TASK DIRECTIONS:
The answer should be the records below, word for word, with every image left out.

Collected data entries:
● ● ● ● ●
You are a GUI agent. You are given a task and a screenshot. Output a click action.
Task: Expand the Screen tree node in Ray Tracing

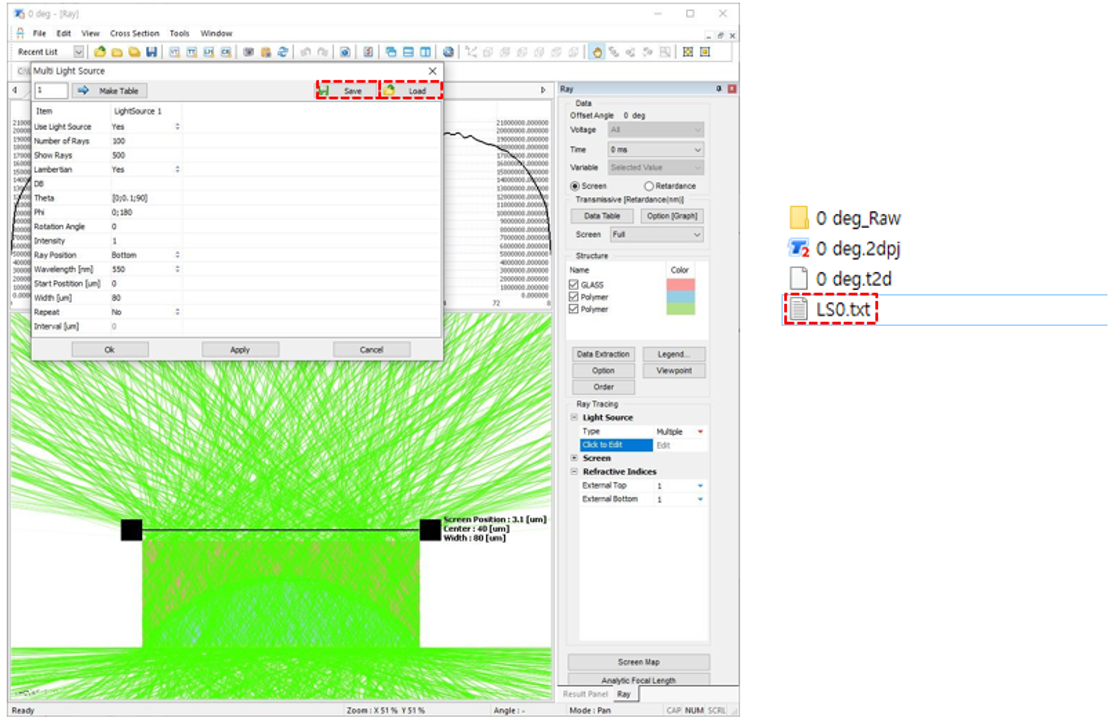(x=574, y=458)
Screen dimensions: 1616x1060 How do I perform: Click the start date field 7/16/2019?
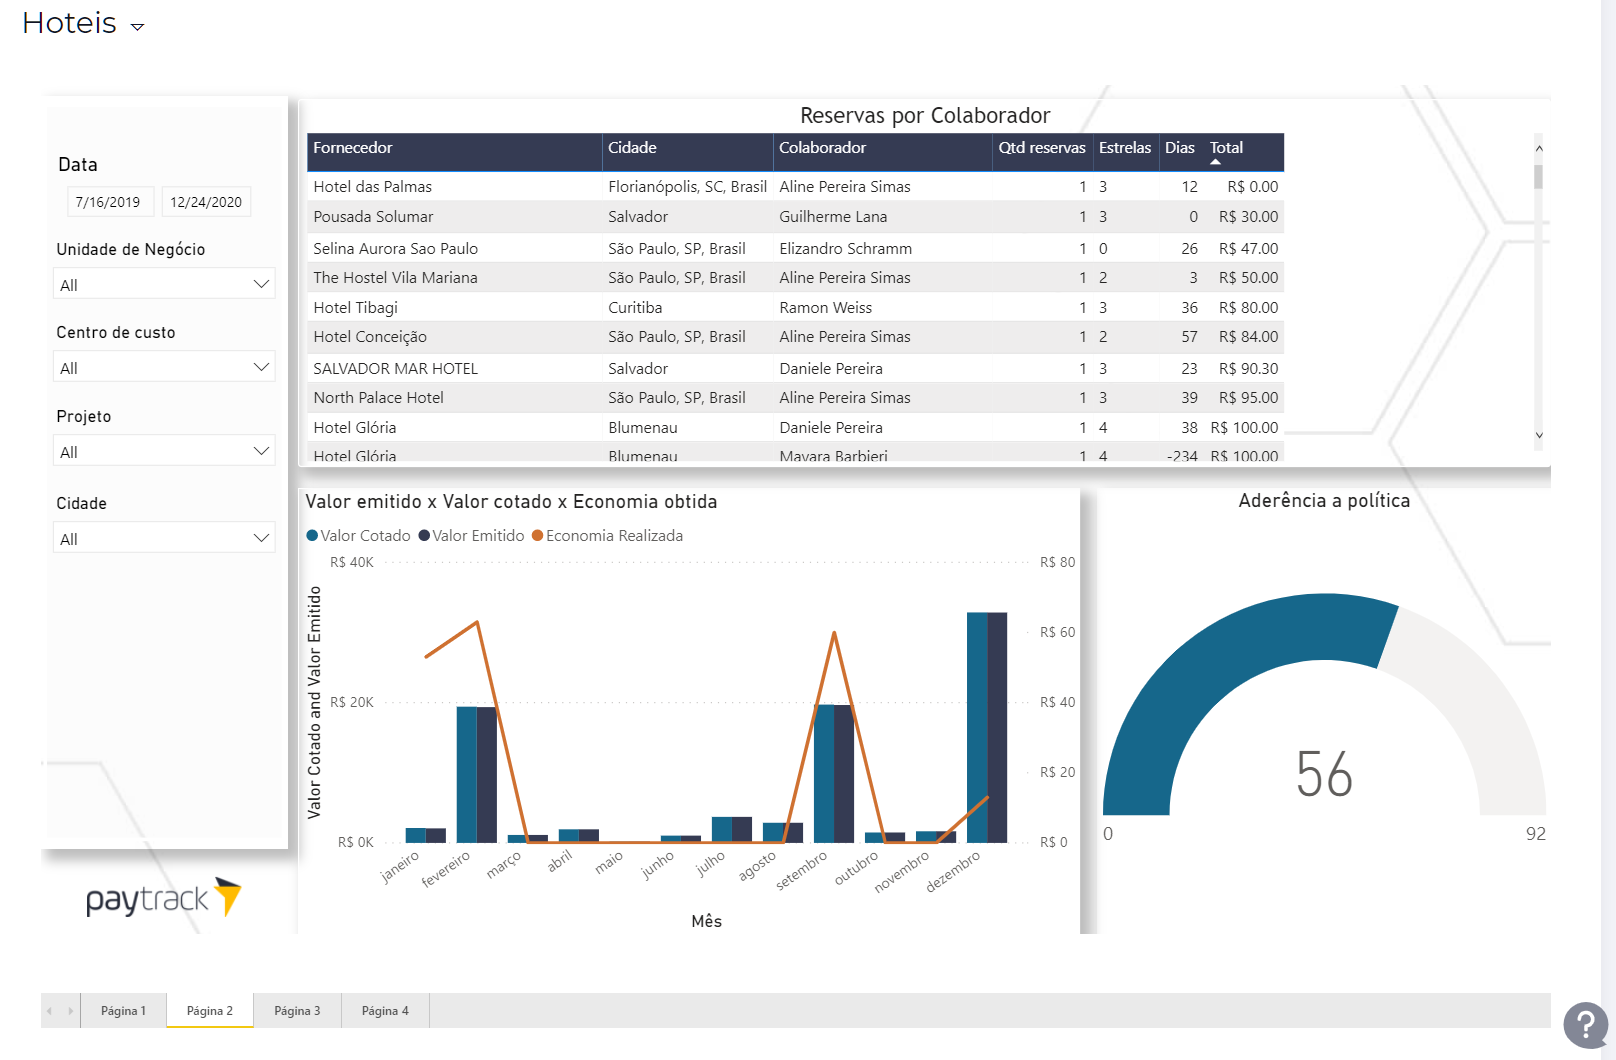coord(109,202)
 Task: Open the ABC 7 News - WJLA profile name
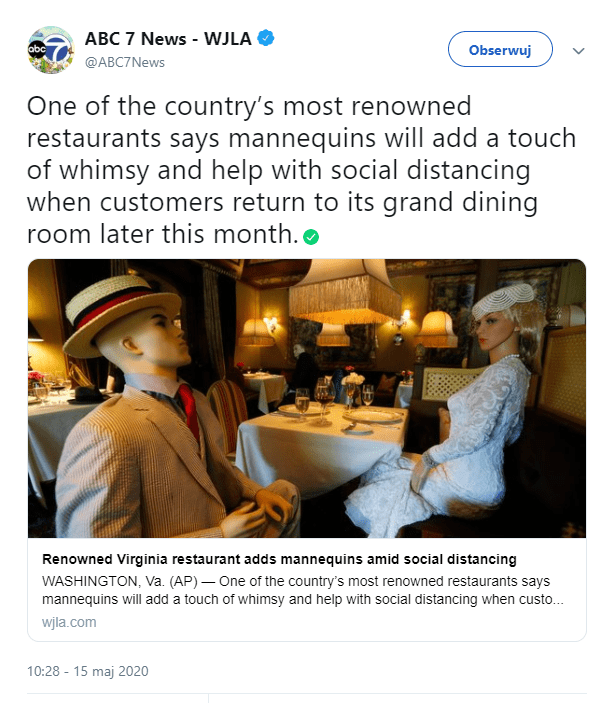click(x=170, y=40)
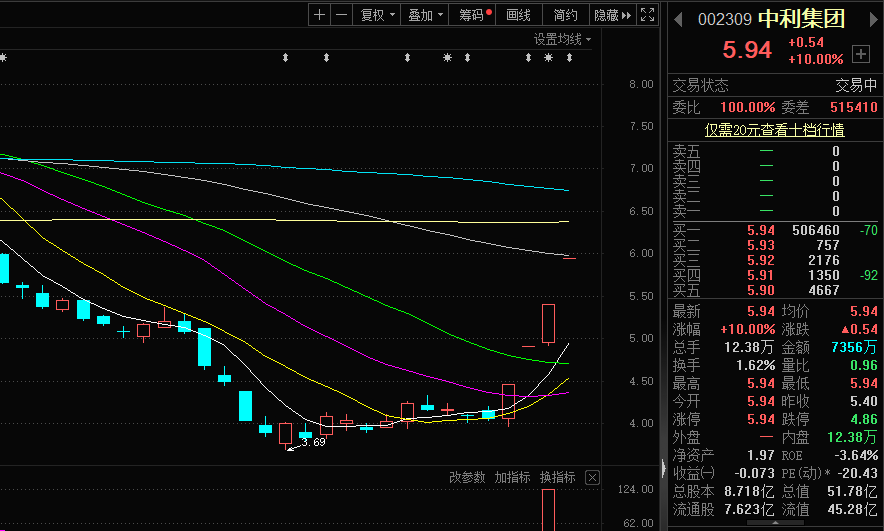Close the indicator sub-panel with X icon
Screen dimensions: 884x531
(x=592, y=477)
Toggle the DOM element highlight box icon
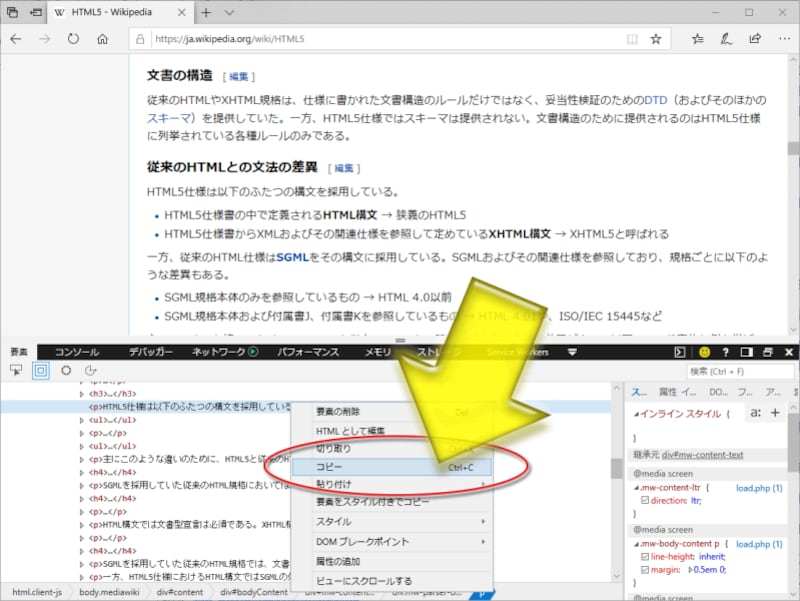The height and width of the screenshot is (601, 800). click(41, 370)
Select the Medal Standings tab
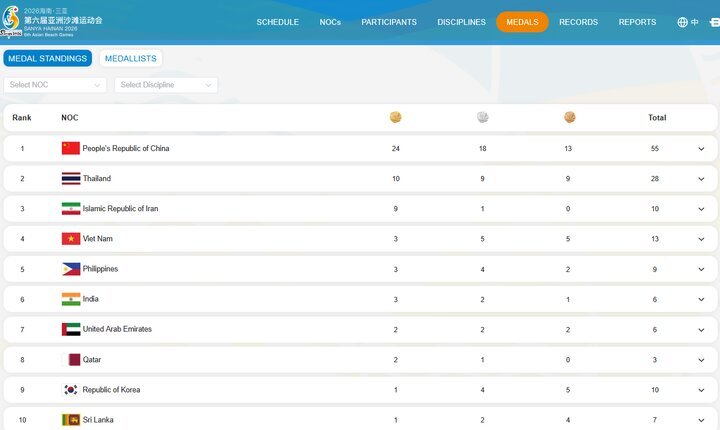 (x=47, y=59)
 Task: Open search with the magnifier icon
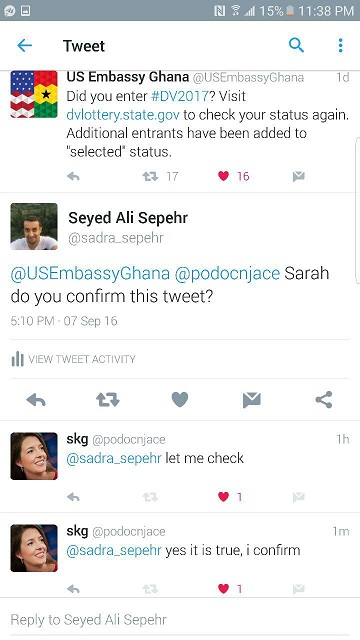[x=296, y=45]

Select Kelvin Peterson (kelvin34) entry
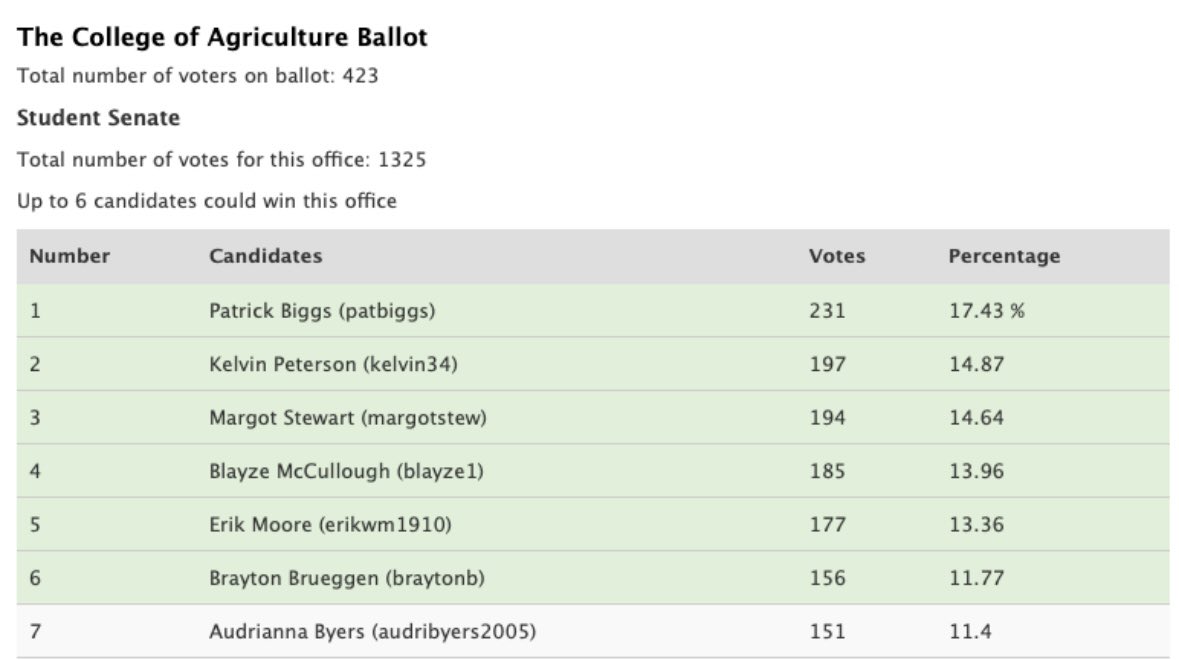(333, 365)
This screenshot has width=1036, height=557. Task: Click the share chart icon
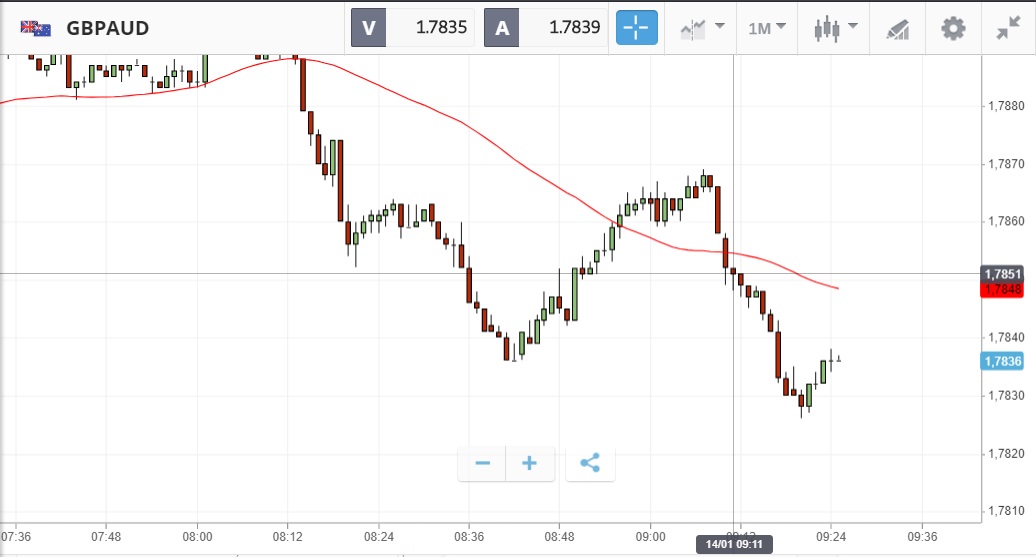point(590,463)
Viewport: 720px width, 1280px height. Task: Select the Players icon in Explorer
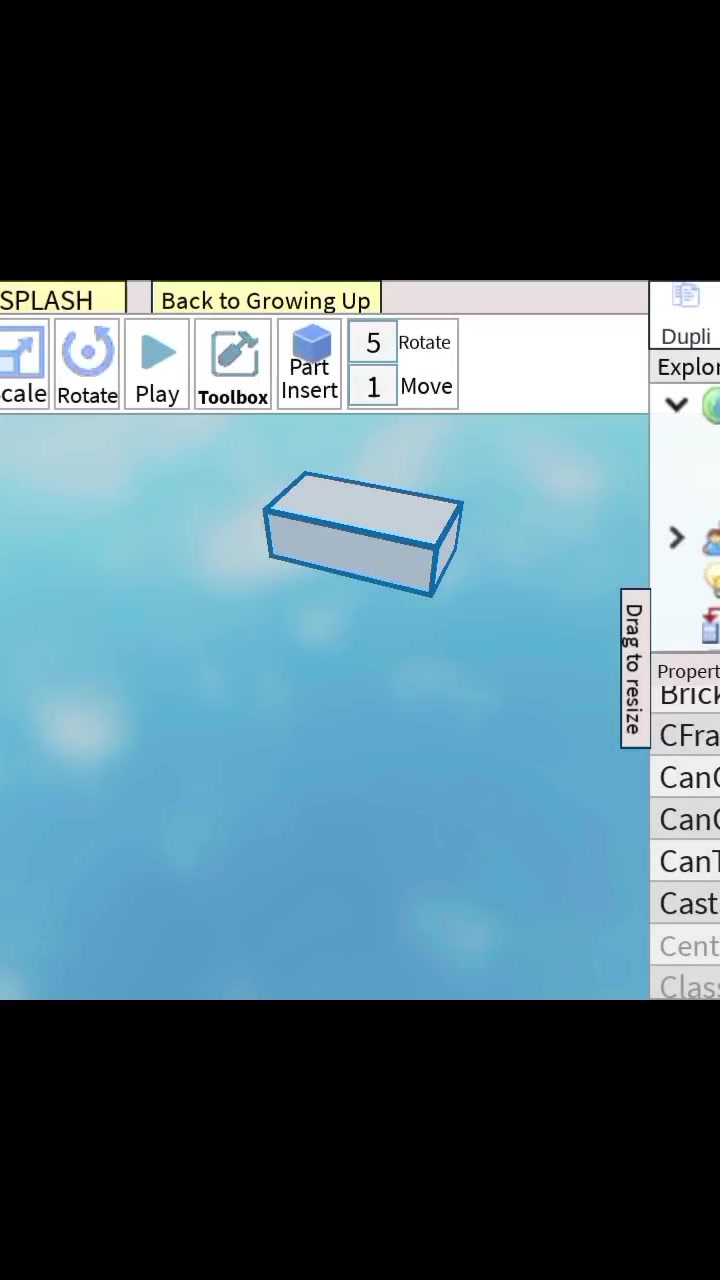[x=712, y=540]
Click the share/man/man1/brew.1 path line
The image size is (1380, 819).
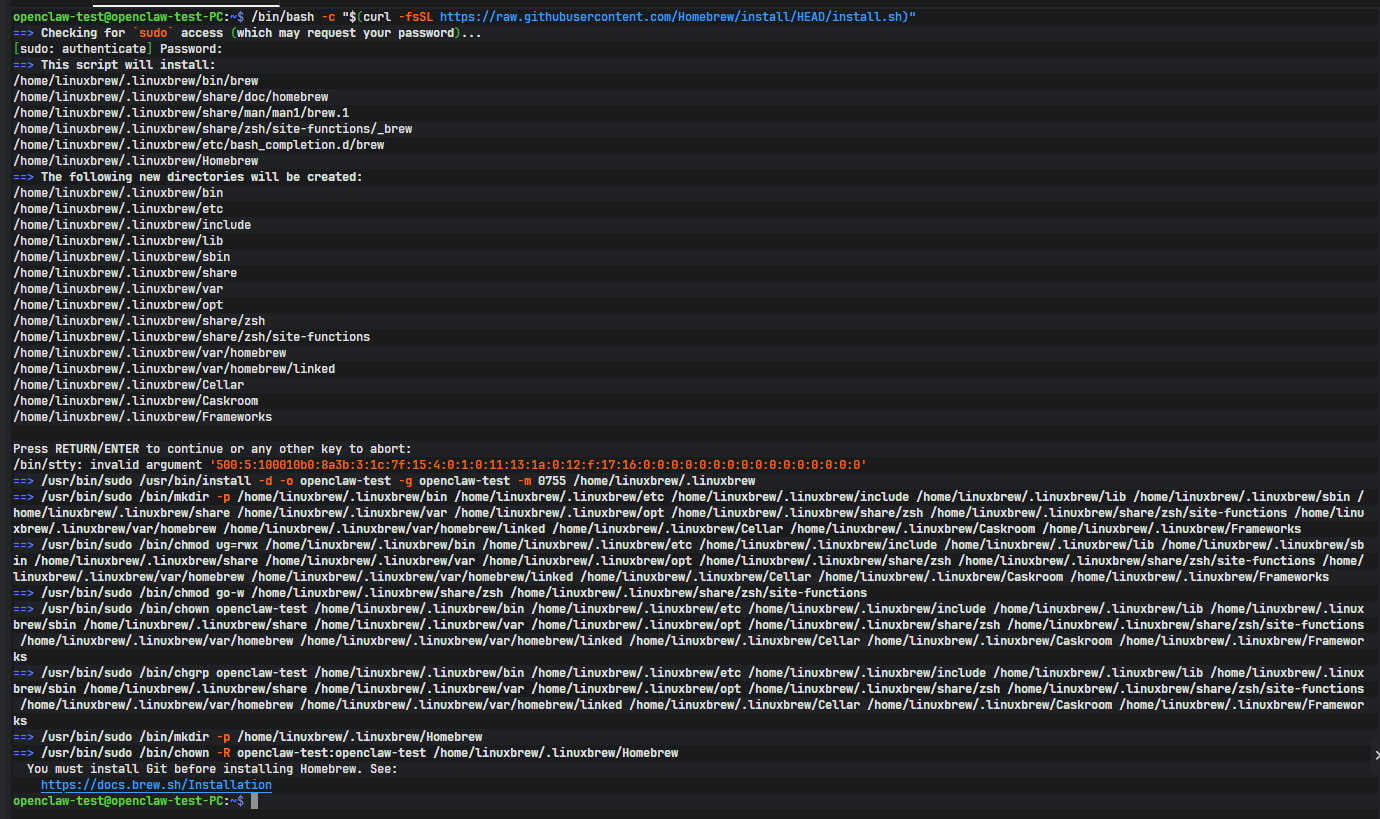(x=181, y=113)
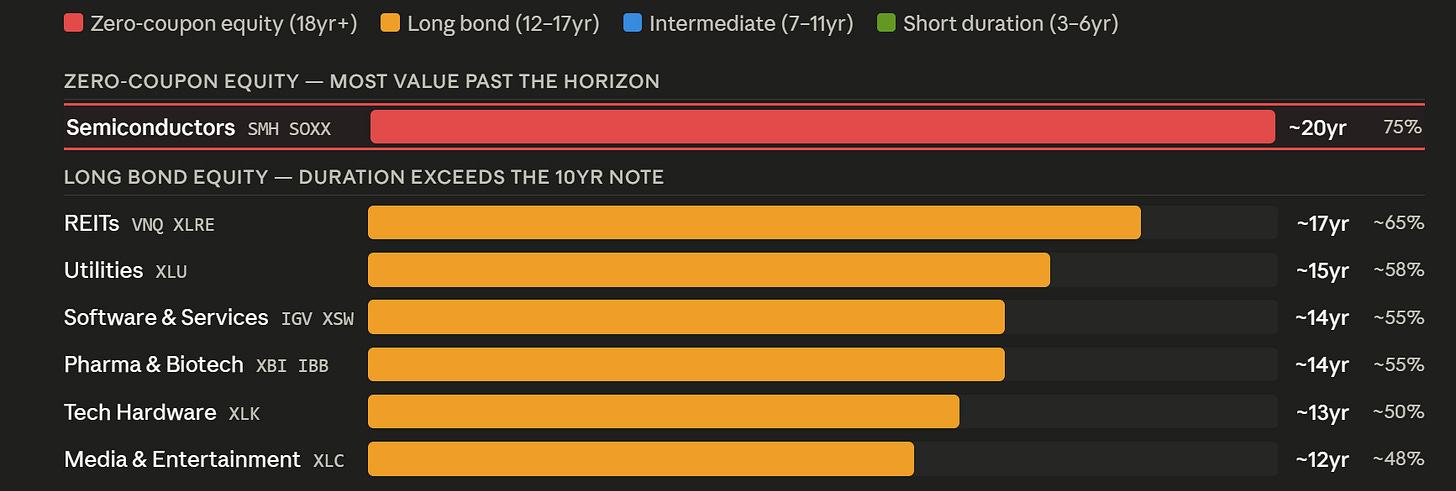Click the VNQ XLRE ticker label
The height and width of the screenshot is (491, 1456).
click(x=173, y=225)
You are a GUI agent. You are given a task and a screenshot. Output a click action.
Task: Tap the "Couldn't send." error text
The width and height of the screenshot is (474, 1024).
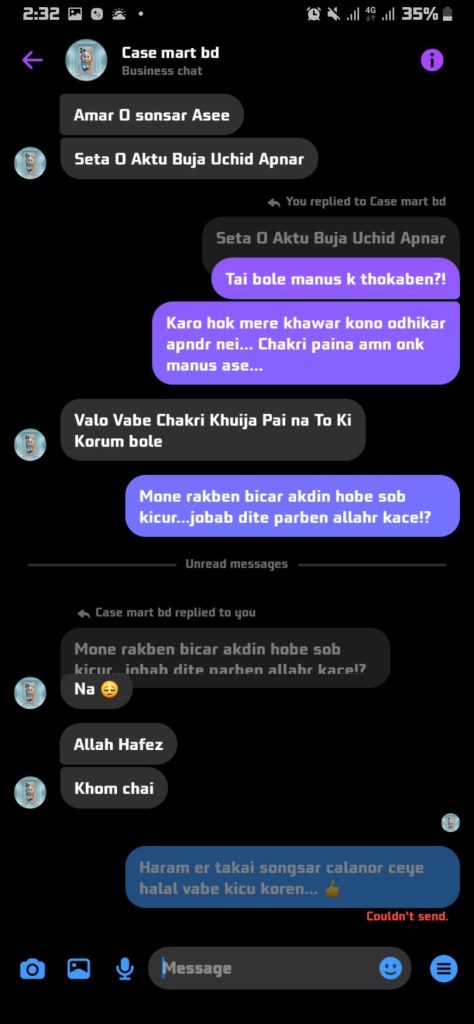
● ● ● ● ●
TASK SOLUTION:
You are a GUI agent. You are given a task and a screenshot. Output a click action.
Task: Expand the Screen tree node in Ray Tracing

(x=574, y=458)
Screen dimensions: 1616x1060 How do I perform: Click the start date field 7/16/2019?
coord(109,202)
 Task: Open the ABC 7 News - WJLA profile name
click(x=170, y=40)
Close the indicator sub-panel with X icon
Screen dimensions: 884x531
(x=592, y=477)
Toggle the DOM element highlight box icon
The height and width of the screenshot is (601, 800). click(41, 370)
Select the Medal Standings tab
 (x=47, y=59)
 Task: Open search with the magnifier icon
[x=296, y=45]

Select Kelvin Peterson (kelvin34) entry
(333, 365)
This screenshot has width=1036, height=557. Task: Click the share chart icon
point(590,463)
Viewport: 720px width, 1280px height. Task: Select the Players icon in Explorer
[x=712, y=540]
Click the share/man/man1/brew.1 path line
The image size is (1380, 819).
(x=181, y=113)
Click the VNQ XLRE ticker label
The height and width of the screenshot is (491, 1456).
click(x=173, y=225)
You are a GUI agent. You are given a task and a screenshot. Output a click action.
Task: Tap the "Couldn't send." error text
The width and height of the screenshot is (474, 1024).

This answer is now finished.